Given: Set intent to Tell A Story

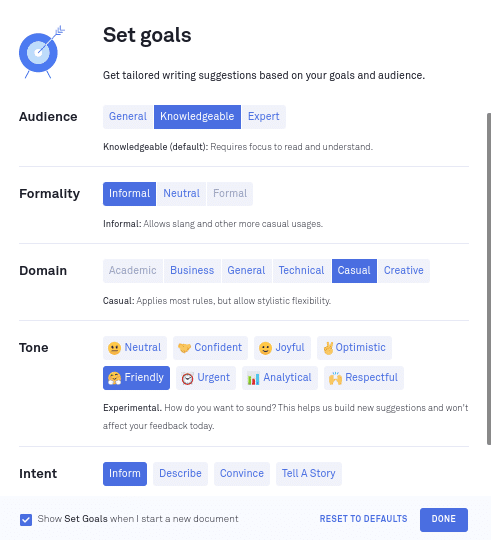Looking at the screenshot, I should coord(309,474).
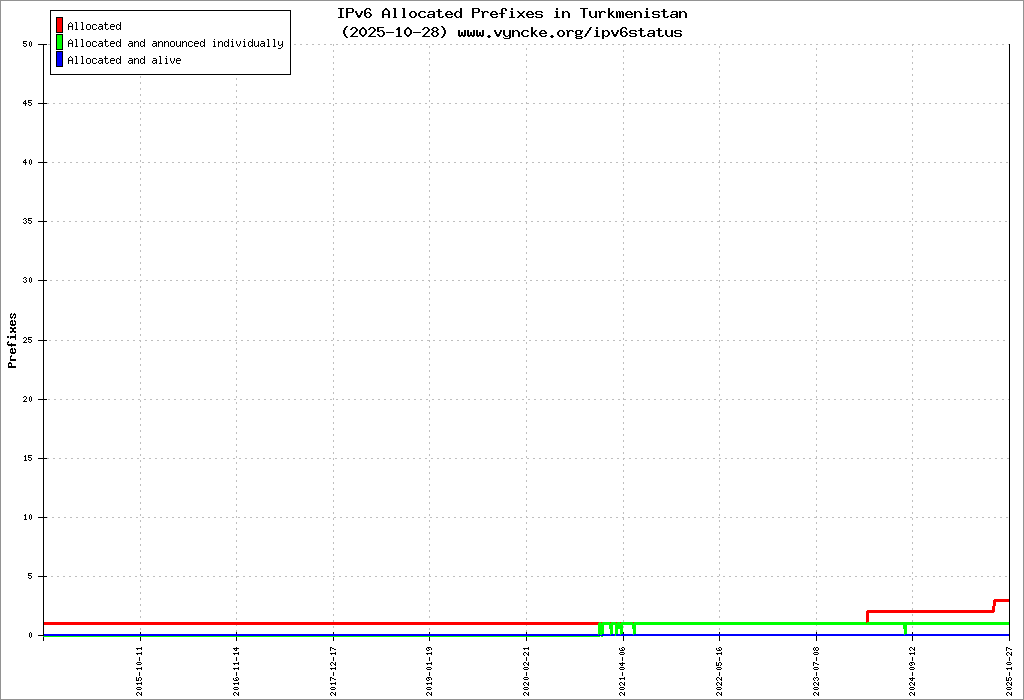Image resolution: width=1024 pixels, height=700 pixels.
Task: Select the 'Allocated and alive' legend text
Action: [124, 60]
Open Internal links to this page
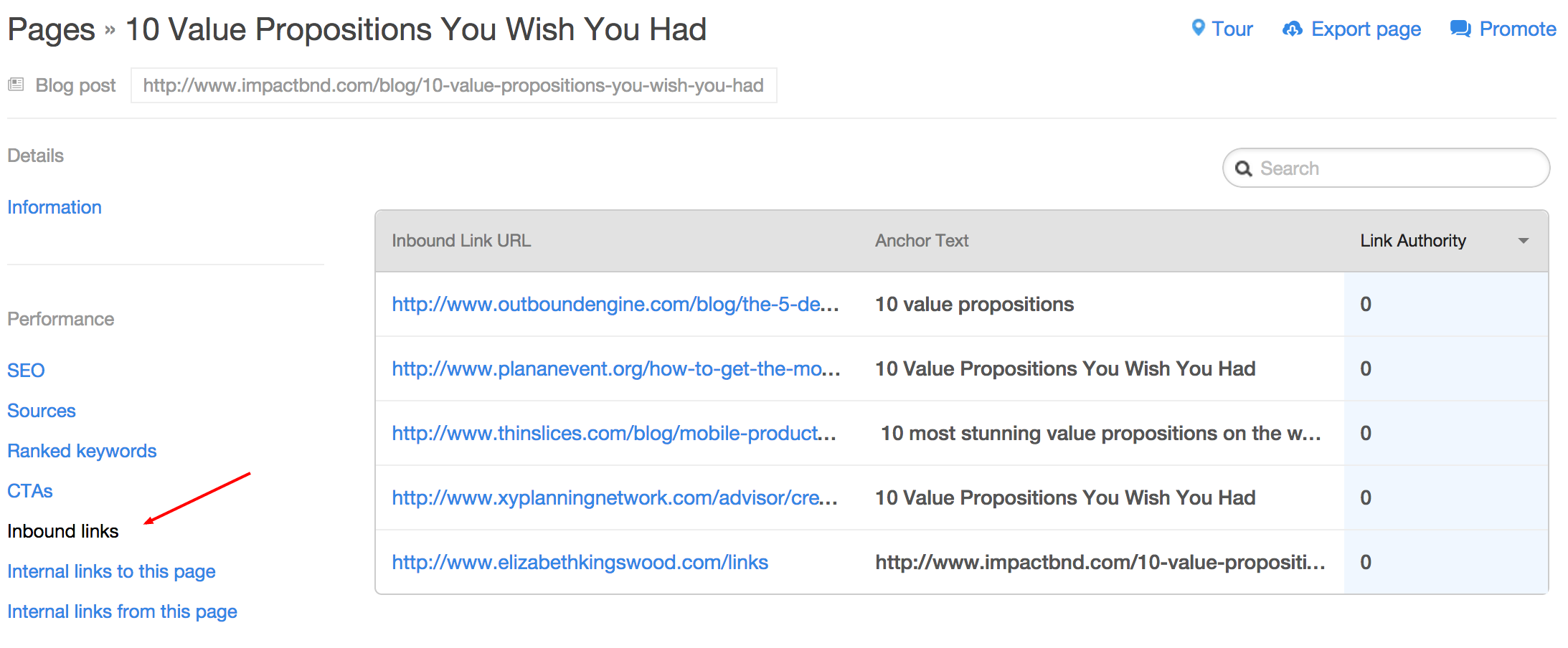The image size is (1568, 648). [111, 571]
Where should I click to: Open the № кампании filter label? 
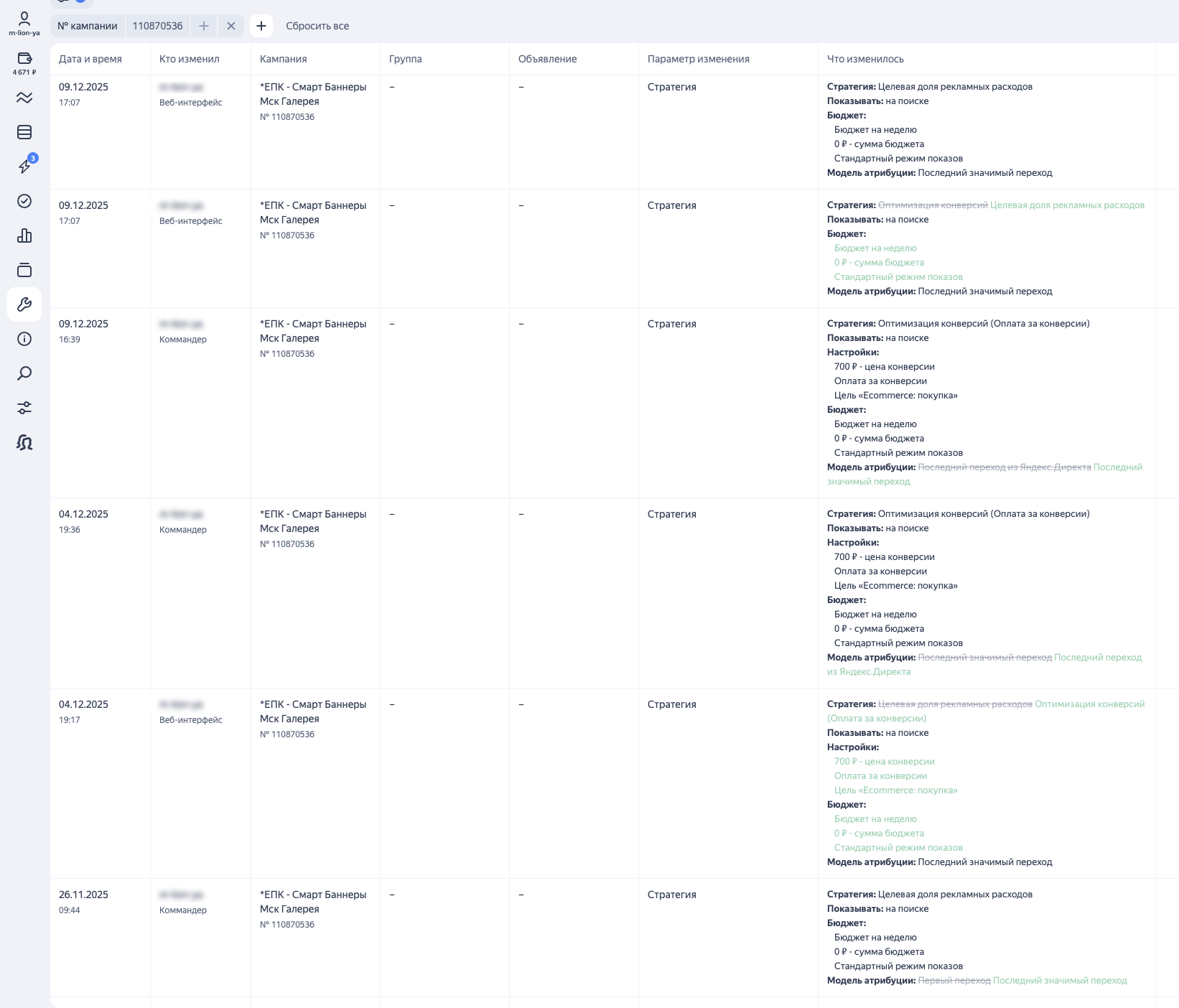tap(88, 26)
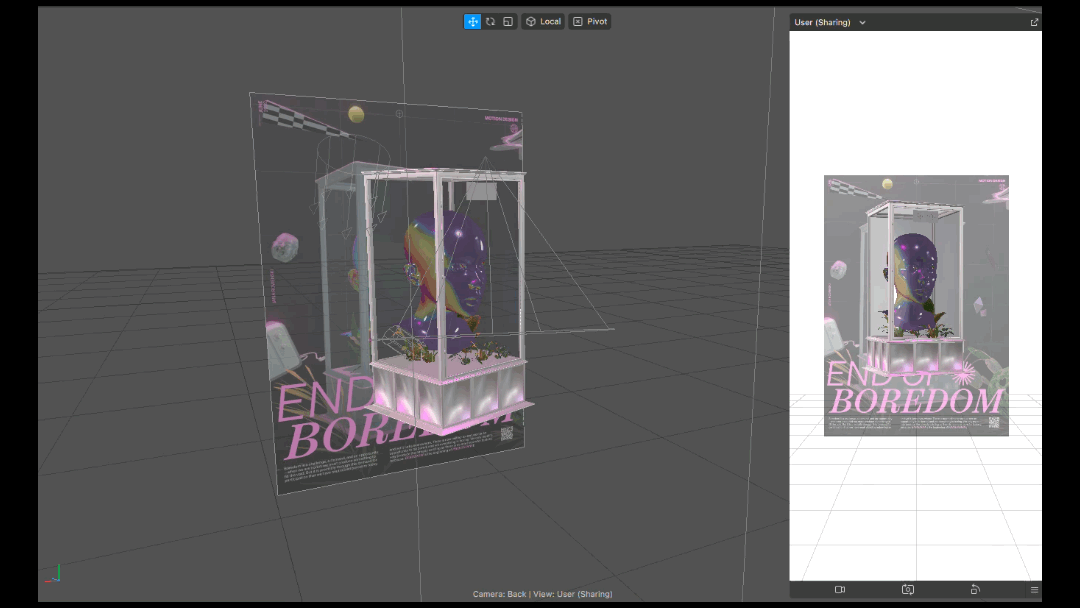
Task: Switch to the Rotate transform tool
Action: 490,22
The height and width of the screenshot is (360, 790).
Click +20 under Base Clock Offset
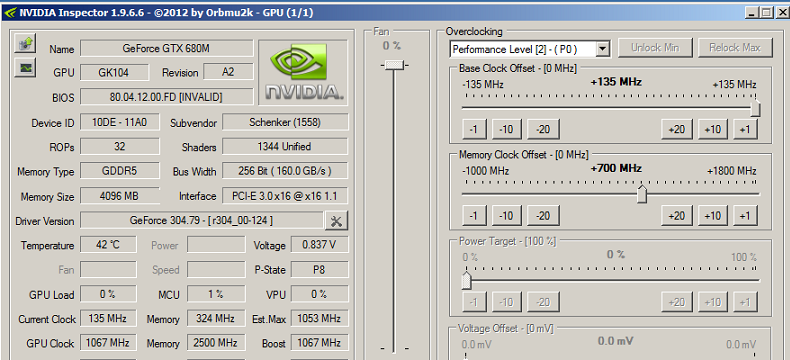pos(677,129)
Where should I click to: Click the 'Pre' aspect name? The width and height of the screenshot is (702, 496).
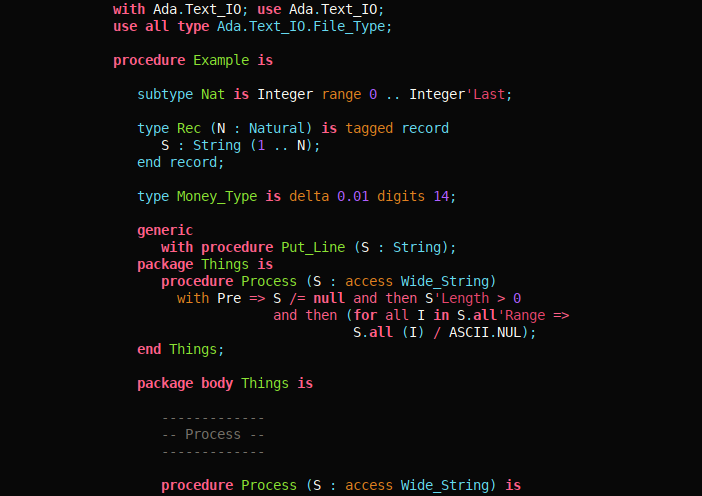229,298
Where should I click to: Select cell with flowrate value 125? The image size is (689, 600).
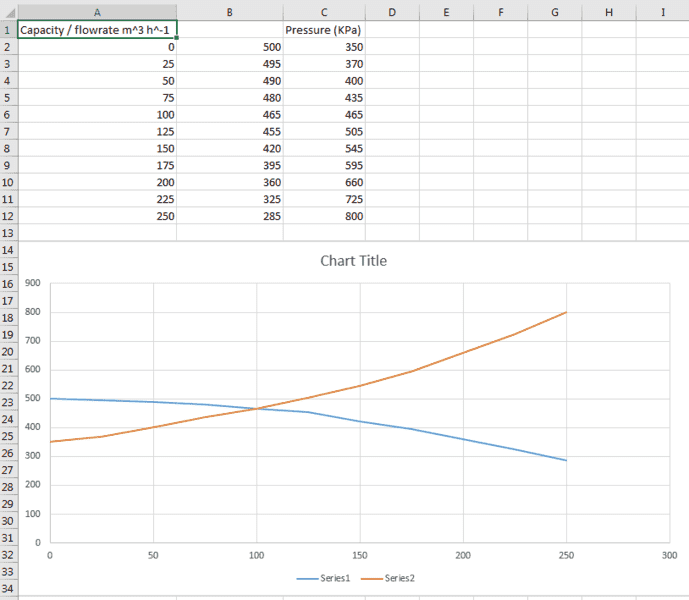tap(97, 131)
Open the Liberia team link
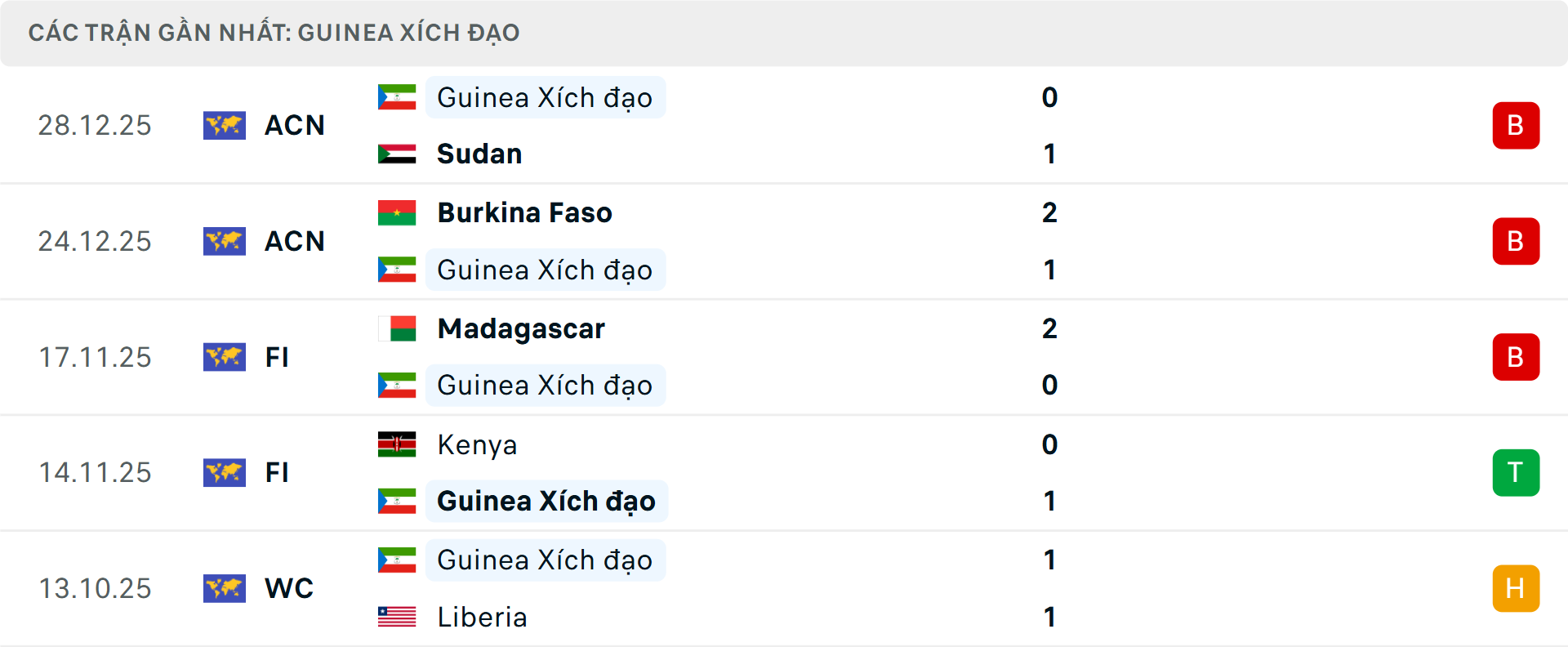The width and height of the screenshot is (1568, 647). tap(482, 617)
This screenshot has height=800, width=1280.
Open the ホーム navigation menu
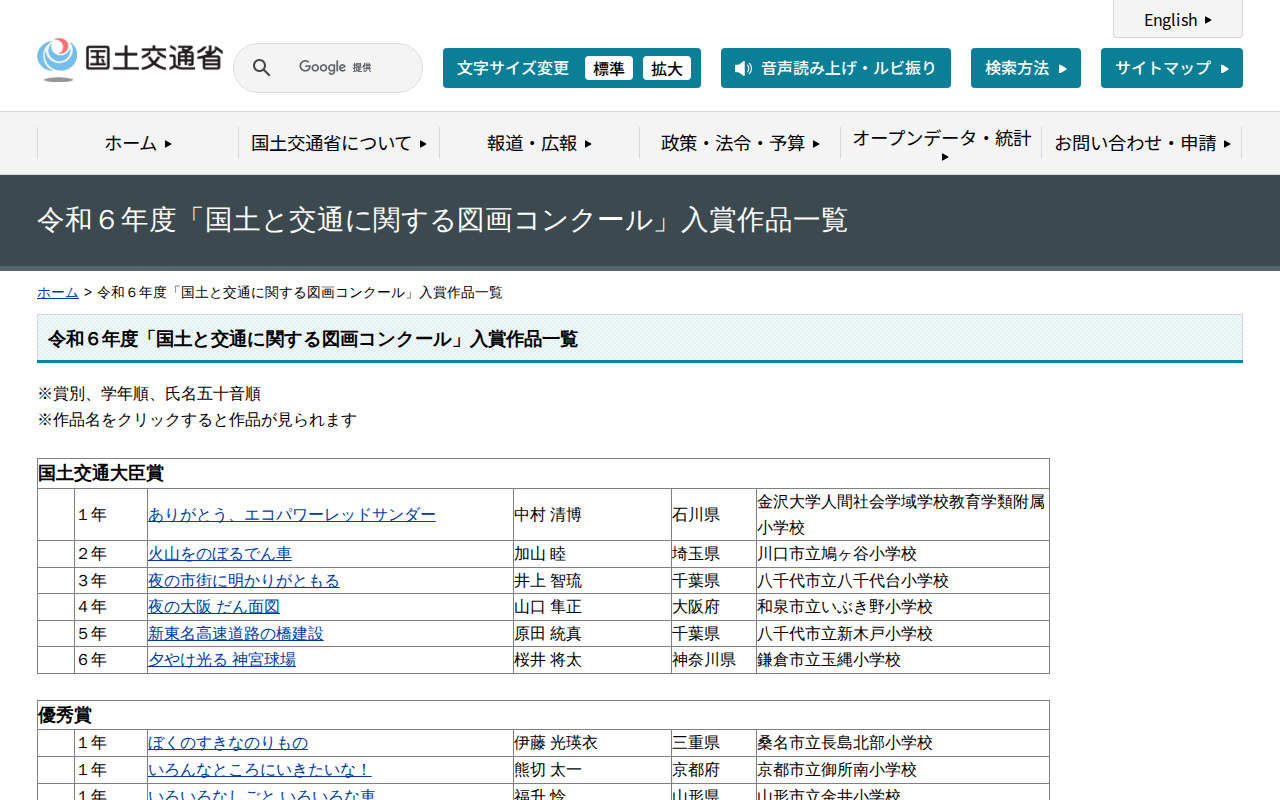[x=138, y=143]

> _EXERCISE GOAL_
Every record above should reappear exactly, with the pictures gone.

> _ANSWER FOR THIS EXERCISE_
Given: Set intent to Tell A Story

Looking at the screenshot, I should coord(309,474).
Image resolution: width=1024 pixels, height=700 pixels.
Task: Select the 'Allocated and alive' legend text
Action: [124, 60]
Open Internal links to this page
The image size is (1568, 648). [111, 571]
Where should I click to: Open the № кампании filter label? 
tap(88, 26)
Task: Switch to the Rotate transform tool
Action: 490,22
The height and width of the screenshot is (360, 790).
Click +20 under Base Clock Offset
pos(677,129)
Where should I click to: Click the 'Pre' aspect name? The width and height of the screenshot is (702, 496).
229,298
Where should I click to: Select cell with flowrate value 125? The image size is (689, 600).
tap(97, 131)
Open the Liberia team link
The width and height of the screenshot is (1568, 647). tap(482, 617)
This screenshot has height=800, width=1280.
Open the ホーム navigation menu
[x=138, y=143]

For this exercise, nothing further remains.